For Sara Jane, her male body was fundamentally at odds with the woman she knew herself to be. She completed her transition to female in 2015, has not looked back since, and doesn’t think anyone else should either. “I completed my transition in 2015. So I’m not transgender, I’m no longer gender dysphoric, I am just simply Sara Jane Cromwell,” she says.

GII aims to provide holistic and family-centric support to people struggling to understand their gender identity, so that they can make informed decisions about steps such as transitioning, and ultimately just be themselves.

I want it to be education- and support-based, rather than political or activistic, and get away from all the limiting fixations. This is about the freedom to be who you are, the person you are born to be. No prefixes, no labels. Just be. Just be yourself.

She says people can become fixated on her gender journey, still referring to her as “trans” when she has completed her transition to becoming a woman. She says for people struggling with their own gender identity, some can also be consumed by their “label”.

'So much more to life than gender identity'

“None of us should hang our lives on just one story.
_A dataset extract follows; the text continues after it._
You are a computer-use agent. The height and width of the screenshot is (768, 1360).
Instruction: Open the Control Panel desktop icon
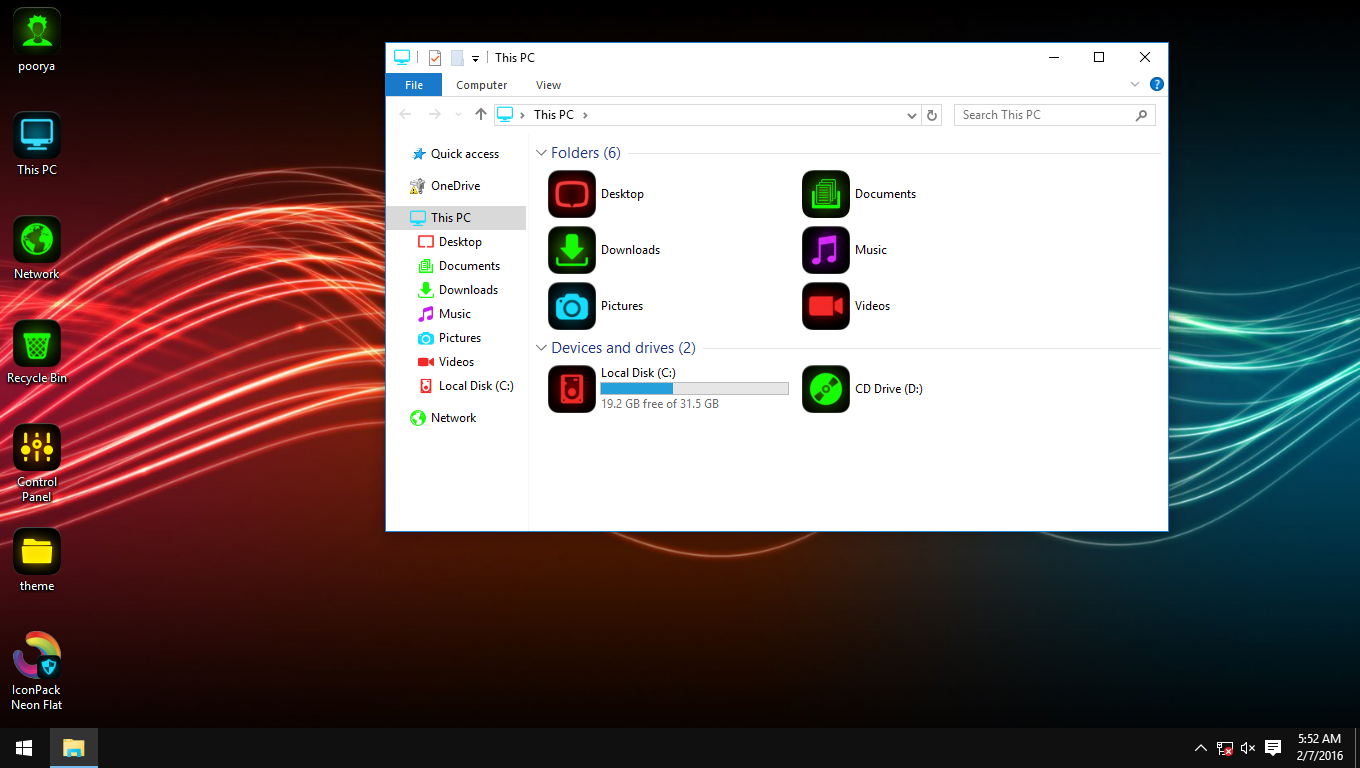pyautogui.click(x=36, y=447)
As we go through life, there are so many things that are ultimately going to shape us, not any single one of them, and what troubles me about this whole subject of trans and gender identity is that people will fixate on it as the be all and end all, and they fail to understand that there’s so much more to life than you or your gender identity.”

Sara Jane says that increasingly, people are becoming fixated and defensive about the language surrounding gender identity, isolating well-meaning people from the conversation, and causing confusion about gender dysphoria.

She hopes GII will be able to offer a safe space for people to talk through their confusions around gender identity. “Everything including the kitchen sink is in under ‘trans’ today, and people haven’t got a clue what’s going on,” she says.

“It’s very hard in the best of circumstances to understand and to be supportive. To make that more complicated by creating what is to all intents and purposes a foreign language to people, and that’s accompanied predominately by hostility, by anger, and by blaming when they get it wrong, it’s massively, massively confusing."

Sara Jane says she acknowledges there is a spectrum of gender expression and freedom for people to identify how they wish, but that there should be a clear understanding of what gender dysphoria is, and safeguards against someone going down the path of a potentially irreversible gender transition without a clear understanding of whether it’s what they really want.

“There is a small cohort of people, like myself, who are absolutely certain they were born into the wrong body. It’s not just another self-declared gender identity, it’s far more fundamental than that. You have so many people thinking that they might be gender dysphoric, but actually they’re struggling with their sexuality, or with traumas, and people with gender dysphoria are getting lost in all of this."